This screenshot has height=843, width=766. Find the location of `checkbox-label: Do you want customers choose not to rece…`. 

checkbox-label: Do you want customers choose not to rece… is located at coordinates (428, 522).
* * *
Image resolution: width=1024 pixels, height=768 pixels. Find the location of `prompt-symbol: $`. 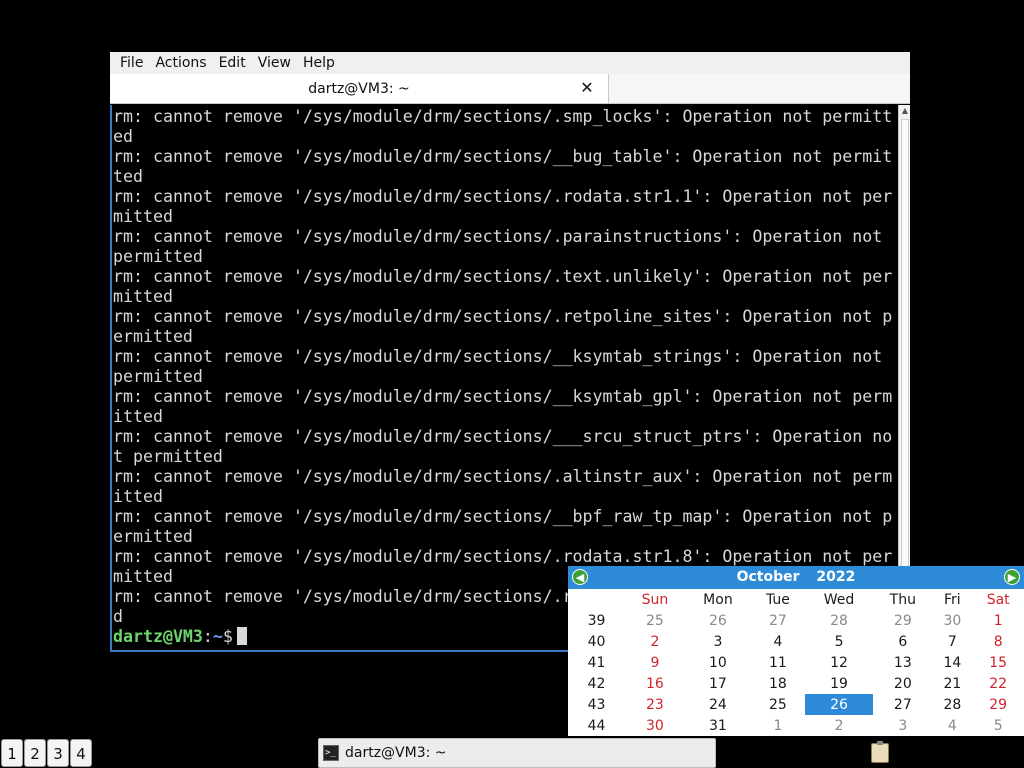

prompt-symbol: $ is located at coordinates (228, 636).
* * *
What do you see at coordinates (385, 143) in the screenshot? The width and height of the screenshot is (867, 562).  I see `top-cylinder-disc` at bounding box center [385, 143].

Task details
Copy the lines above word for word, from the line containing "This screenshot has" through the line containing "checkbox-label: Do you want customers choose not to rece… is".

Worked solution
This screenshot has height=843, width=766. Find the location of `checkbox-label: Do you want customers choose not to rece…`. 

checkbox-label: Do you want customers choose not to rece… is located at coordinates (428, 522).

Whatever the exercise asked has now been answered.